> [Requirements]: Reproduce the material starting with the line containing "Click the Network... button" and going on through the line containing "Open Help menu", replacing "button" with "link" and leaving all else as it stands.

> [Listed entries]:
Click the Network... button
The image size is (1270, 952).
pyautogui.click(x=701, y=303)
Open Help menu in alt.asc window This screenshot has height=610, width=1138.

==

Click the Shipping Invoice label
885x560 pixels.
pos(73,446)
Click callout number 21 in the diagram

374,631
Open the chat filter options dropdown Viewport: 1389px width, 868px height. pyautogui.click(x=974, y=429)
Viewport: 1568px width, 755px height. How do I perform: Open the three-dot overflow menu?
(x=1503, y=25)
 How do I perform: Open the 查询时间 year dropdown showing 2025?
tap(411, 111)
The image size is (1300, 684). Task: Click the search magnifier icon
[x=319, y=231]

> [Response to the task]:
Click the Network... link
The image size is (1270, 952).
pyautogui.click(x=701, y=303)
Open Help menu in alt.asc window This screenshot has height=610, width=1138.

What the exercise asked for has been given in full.